Um noch einmal auf Kollegiatstreffen zurückzukommen:
Überhaupt bin ich der Meinung, dass Online-Meetings mit Teammitgliedern nicht nur stattfinden sollten, wenn es Tagesordnungspunkte gibt. Wenn man sich im Kollegiat nur trifft – ob online oder offline –, um „Probleme“ oder Anstehendes zu besprechen, neigt man vielleicht dazu, die Beteiligten auch nur aus dieser Perspektive und in einem solchen Ambiente wahrzunehmen; und so etwas verankert sich im Bewusstsein. Ich möchte nicht den Begriff team building bemühen (was ich hiermit doch getan habe), aber das Korridorgespräch über einen Horrorfilm, den man am Wochenende geschaut hat, oder das Teeküchengespräch über einen neuen Wasserfilter gehört ebenso zum Arbeitsalltag wie die Arbeit selbst.
Sonst gehe ich vielleicht am Nachmittag mit meiner Teetasse zu einem Kollegen gehe, um einfach mal zu hören, wie der Tag so lief oder wie es so geht, und vielleicht gesellt sich noch jemand dazu, der auch etwas abschalten möchte. Warum dies nicht auch im virtuellen Raum praktizieren? Ein virtuelles Gespräch bei Tee über die letzte Unterrichtseinheit, einen Artikel, an dem man gerade schreibt, oder über Marvel-Filme, Wanderziele im Vereinigten Königreich, Lovecraft’sche Videogames und Brotbackrezepte.
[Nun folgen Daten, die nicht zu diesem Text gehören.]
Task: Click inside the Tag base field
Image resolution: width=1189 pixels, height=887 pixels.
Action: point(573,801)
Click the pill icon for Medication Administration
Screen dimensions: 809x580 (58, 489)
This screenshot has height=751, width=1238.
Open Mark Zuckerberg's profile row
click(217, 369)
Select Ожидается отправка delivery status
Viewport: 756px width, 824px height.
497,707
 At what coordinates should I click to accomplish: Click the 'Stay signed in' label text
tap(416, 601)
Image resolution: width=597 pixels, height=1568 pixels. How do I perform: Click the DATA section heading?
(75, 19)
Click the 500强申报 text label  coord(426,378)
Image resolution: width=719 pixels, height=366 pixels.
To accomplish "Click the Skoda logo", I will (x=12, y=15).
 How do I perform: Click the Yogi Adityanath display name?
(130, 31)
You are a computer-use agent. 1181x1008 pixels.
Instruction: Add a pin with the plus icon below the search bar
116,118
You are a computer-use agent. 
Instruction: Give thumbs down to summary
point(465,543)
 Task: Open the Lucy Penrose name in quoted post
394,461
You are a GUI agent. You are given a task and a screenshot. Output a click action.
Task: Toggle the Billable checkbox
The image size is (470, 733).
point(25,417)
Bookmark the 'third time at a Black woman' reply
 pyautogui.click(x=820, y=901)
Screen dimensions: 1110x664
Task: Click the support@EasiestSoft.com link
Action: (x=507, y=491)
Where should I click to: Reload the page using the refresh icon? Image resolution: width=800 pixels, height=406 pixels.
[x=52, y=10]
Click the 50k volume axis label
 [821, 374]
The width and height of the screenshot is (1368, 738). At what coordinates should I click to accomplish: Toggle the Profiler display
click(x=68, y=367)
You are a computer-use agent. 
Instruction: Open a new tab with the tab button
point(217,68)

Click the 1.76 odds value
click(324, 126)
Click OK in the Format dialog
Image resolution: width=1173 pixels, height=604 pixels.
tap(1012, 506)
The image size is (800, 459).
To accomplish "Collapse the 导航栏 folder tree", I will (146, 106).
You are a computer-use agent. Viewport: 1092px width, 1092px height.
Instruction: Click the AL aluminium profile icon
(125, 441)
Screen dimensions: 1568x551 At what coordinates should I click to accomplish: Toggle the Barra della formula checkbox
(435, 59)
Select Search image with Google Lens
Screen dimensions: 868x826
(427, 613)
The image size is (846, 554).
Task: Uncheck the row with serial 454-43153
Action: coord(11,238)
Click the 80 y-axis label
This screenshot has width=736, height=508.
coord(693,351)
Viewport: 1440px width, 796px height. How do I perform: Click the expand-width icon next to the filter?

*Aus Gründen der Lesbarkeit wird im Folgenden auf die gleichzeitige Nennung verschiedener Heißgetränke verzichtet; ‚Tee‘ steht an dieser Stelle für alle Heißgetränke; überall, wo vom Teetrinken die Rede ist, ist selbstverständlich auch Kaffee- oder Kakaotrinken gemeint. Da Trinkgewohnheiten aber fluide sind, können hier auch Kaltgetränke mitgedacht werden, Wein oder Spirituosen jedoch dann erst nach Feierabend.